Task statement: Can you return the data below line for line, with nothing changed?

Element lookup records:
:::
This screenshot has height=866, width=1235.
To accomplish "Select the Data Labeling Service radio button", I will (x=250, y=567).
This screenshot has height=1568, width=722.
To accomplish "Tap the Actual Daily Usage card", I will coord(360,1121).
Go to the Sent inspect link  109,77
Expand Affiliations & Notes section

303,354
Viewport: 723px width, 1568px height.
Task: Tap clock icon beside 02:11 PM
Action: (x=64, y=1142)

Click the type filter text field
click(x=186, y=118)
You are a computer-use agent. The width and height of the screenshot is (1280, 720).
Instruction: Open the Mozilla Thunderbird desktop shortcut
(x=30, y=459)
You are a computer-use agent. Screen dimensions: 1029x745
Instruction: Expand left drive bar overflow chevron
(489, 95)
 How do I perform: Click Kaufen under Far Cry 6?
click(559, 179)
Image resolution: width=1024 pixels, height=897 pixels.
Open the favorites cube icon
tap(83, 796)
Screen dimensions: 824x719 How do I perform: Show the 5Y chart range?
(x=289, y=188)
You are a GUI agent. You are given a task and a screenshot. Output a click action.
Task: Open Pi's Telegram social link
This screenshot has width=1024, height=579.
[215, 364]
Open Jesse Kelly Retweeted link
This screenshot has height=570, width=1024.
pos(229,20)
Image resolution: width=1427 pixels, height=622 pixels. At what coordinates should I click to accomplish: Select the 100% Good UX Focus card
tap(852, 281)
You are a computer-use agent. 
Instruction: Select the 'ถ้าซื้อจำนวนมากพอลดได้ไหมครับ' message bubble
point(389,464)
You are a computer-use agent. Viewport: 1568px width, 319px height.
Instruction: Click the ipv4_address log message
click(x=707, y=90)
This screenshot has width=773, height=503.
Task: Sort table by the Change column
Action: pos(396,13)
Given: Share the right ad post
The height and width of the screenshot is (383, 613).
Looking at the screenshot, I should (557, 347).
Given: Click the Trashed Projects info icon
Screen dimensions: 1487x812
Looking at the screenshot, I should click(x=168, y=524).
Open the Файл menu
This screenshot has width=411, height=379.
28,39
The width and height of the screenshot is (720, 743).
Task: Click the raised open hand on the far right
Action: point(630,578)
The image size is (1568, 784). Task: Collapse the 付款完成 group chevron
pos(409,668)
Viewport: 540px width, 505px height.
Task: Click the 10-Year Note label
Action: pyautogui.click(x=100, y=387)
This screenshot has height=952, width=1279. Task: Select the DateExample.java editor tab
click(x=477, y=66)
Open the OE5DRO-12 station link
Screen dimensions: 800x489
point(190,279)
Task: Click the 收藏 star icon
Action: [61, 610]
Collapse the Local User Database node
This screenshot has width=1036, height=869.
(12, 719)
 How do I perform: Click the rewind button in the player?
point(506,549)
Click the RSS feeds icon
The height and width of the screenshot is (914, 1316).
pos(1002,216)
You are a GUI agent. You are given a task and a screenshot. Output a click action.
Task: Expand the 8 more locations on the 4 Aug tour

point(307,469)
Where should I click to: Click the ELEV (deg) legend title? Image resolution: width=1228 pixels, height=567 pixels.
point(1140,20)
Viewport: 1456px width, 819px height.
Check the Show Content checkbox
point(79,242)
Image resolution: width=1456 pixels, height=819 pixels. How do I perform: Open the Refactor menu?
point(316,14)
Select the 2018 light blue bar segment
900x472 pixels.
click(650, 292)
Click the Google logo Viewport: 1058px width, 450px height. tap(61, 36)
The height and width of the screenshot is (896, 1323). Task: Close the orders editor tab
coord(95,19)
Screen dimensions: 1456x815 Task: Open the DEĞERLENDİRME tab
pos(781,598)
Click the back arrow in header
:::
Task result:
This screenshot has height=866, width=1235.
To accomplish "Select the Data Labeling Service radio button", I will (x=250, y=567).
This screenshot has height=1568, width=722.
To accomplish "Tap the Actual Daily Usage card", I will coord(360,1121).
Go to the Sent inspect link  109,77
Expand Affiliations & Notes section

303,354
Viewport: 723px width, 1568px height.
Task: Tap clock icon beside 02:11 PM
Action: (x=64, y=1142)

Click the type filter text field
click(x=186, y=118)
You are a computer-use agent. The width and height of the screenshot is (1280, 720).
Instruction: Open the Mozilla Thunderbird desktop shortcut
(x=30, y=459)
You are a computer-use agent. Screen dimensions: 1029x745
Instruction: Expand left drive bar overflow chevron
(489, 95)
 How do I perform: Click Kaufen under Far Cry 6?
click(559, 179)
Image resolution: width=1024 pixels, height=897 pixels.
Open the favorites cube icon
tap(83, 796)
Screen dimensions: 824x719 How do I perform: Show the 5Y chart range?
(x=289, y=188)
You are a GUI agent. You are given a task and a screenshot. Output a click action.
Task: Open Pi's Telegram social link
This screenshot has width=1024, height=579.
[215, 364]
Open Jesse Kelly Retweeted link
This screenshot has height=570, width=1024.
pos(229,20)
Image resolution: width=1427 pixels, height=622 pixels. At what coordinates should I click to accomplish: Select the 100% Good UX Focus card
tap(852, 281)
You are a computer-use agent. 
Instruction: Select the 'ถ้าซื้อจำนวนมากพอลดได้ไหมครับ' message bubble
point(389,464)
You are a computer-use agent. Viewport: 1568px width, 319px height.
Instruction: Click the ipv4_address log message
click(x=707, y=90)
This screenshot has width=773, height=503.
Task: Sort table by the Change column
Action: pos(396,13)
Given: Share the right ad post
The height and width of the screenshot is (383, 613).
Looking at the screenshot, I should (557, 347).
Given: Click the Trashed Projects info icon
Screen dimensions: 1487x812
Looking at the screenshot, I should click(x=168, y=524).
Open the Файл menu
This screenshot has width=411, height=379.
28,39
The width and height of the screenshot is (720, 743).
Task: Click the raised open hand on the far right
Action: point(630,578)
The image size is (1568, 784). Task: Collapse the 付款完成 group chevron
pos(409,668)
Viewport: 540px width, 505px height.
Task: Click the 10-Year Note label
Action: pyautogui.click(x=100, y=387)
This screenshot has height=952, width=1279. Task: Select the DateExample.java editor tab
click(x=477, y=66)
Open the OE5DRO-12 station link
Screen dimensions: 800x489
point(190,279)
Task: Click the 收藏 star icon
Action: [61, 610]
Collapse the Local User Database node
This screenshot has width=1036, height=869.
(12, 719)
 How do I perform: Click the rewind button in the player?
point(506,549)
Click the RSS feeds icon
The height and width of the screenshot is (914, 1316).
pos(1002,216)
You are a GUI agent. You are given a task and a screenshot. Output a click action.
Task: Expand the 8 more locations on the 4 Aug tour

point(307,469)
Where should I click to: Click the ELEV (deg) legend title? Image resolution: width=1228 pixels, height=567 pixels.
point(1140,20)
Viewport: 1456px width, 819px height.
Check the Show Content checkbox
point(79,242)
Image resolution: width=1456 pixels, height=819 pixels. How do I perform: Open the Refactor menu?
point(316,14)
Select the 2018 light blue bar segment
900x472 pixels.
click(650, 292)
Click the Google logo Viewport: 1058px width, 450px height. tap(61, 36)
The height and width of the screenshot is (896, 1323). Task: Close the orders editor tab
coord(95,19)
Screen dimensions: 1456x815 Task: Open the DEĞERLENDİRME tab
pos(781,598)
Click the back arrow in header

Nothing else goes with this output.